Open cwsmith opened 2 months ago
Thanks for reporting, we will have a look at this
Hi @lucbv . Thanks for looking into this.
It seems like the problem is related to handling rectangular matrices. If the MatrixViewType
is defined to be 10x10:
typedef Kokkos::View<double[16][10]> MatrixViewType;
there are no errors under valgrind.
Digging into the code a bit, but without a full understanding of it, I see that this loop over matrix rows:
that successively removes one row and one column to form the 3x3 partitioned matrix A_part3x3
via the call A_part3x3.partWithABR(A_part2x2, 1, 1);
.
In the original case of the 16x10 matrix, running valgrind with the gdbserver I see that the first invalid read occurs in SerialLeftHouseholderInternal::invoke(...)
when m_atl=10
in SerialQR_Internal::invoke(...)
. This seems to make sense as all 10 columns have been removed.
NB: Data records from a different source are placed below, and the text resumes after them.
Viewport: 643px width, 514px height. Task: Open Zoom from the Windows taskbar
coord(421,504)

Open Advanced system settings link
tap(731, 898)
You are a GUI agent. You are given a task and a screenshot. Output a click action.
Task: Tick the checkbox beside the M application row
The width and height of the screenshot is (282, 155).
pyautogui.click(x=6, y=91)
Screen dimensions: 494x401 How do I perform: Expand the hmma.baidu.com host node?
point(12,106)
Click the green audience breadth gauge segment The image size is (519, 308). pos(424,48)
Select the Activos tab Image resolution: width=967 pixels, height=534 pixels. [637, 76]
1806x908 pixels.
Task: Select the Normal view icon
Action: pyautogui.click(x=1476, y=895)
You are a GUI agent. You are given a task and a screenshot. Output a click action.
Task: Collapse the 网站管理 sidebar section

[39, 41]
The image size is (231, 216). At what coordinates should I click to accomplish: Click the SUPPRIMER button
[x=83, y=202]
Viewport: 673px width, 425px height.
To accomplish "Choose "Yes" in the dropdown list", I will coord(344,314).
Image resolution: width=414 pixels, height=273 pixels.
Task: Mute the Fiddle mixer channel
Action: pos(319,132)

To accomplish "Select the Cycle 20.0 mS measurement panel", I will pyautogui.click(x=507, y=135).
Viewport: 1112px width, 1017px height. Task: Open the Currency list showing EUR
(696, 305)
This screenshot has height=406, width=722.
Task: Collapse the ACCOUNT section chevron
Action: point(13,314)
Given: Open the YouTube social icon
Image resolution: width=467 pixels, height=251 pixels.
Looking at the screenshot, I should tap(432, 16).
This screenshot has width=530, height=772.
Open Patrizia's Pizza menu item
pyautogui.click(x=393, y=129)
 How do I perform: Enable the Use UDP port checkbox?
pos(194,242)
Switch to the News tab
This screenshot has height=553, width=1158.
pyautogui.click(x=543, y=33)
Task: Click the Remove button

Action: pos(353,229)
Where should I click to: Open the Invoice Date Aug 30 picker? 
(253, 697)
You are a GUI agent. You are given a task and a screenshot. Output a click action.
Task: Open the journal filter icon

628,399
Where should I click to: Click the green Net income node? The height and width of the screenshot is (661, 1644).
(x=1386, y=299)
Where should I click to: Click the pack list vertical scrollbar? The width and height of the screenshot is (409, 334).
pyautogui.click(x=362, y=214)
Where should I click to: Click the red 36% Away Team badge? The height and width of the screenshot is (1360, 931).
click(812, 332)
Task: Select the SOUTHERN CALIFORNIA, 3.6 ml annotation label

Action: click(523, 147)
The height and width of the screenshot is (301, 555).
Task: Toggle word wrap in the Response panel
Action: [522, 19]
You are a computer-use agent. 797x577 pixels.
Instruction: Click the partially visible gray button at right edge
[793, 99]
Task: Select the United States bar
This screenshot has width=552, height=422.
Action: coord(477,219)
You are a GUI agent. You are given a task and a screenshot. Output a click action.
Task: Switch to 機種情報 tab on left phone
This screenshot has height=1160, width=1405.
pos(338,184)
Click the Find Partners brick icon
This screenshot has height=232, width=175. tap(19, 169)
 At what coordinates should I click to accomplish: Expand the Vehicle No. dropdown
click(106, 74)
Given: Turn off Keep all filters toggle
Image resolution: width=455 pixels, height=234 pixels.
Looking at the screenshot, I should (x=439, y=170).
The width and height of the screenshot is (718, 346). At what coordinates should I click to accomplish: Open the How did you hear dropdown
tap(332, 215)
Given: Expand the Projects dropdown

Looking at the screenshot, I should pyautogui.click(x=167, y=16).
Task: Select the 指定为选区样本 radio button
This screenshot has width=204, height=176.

The test case in the repo for QR appears to only run with square matrices:
test without column pivoting: https://github.com/kokkos/kokkos-kernels/blob/2c4dd7e2bd3f19344ab6aa6e851d8adf1ffd3897/batched/dense/unit_test/Test_Batched_TeamVectorQR.hpp#L111
test 'WithColumnPivoting': https://github.com/kokkos/kokkos-kernels/blob/2c4dd7e2bd3f19344ab6aa6e851d8adf1ffd3897/batched/dense/unit_test/Test_Batched_TeamVectorQR_WithColumnPivoting.hpp#L121
Okay, thanks for digging a bit into this, I will run the code in valgrind / gdb as well and hopefully can reproduce and report my observation. The algorithm indeed uses a partitioning in the matrix to perform some operations but it should still work for rectangular matrices. Once I find something promising I will let you know about it : )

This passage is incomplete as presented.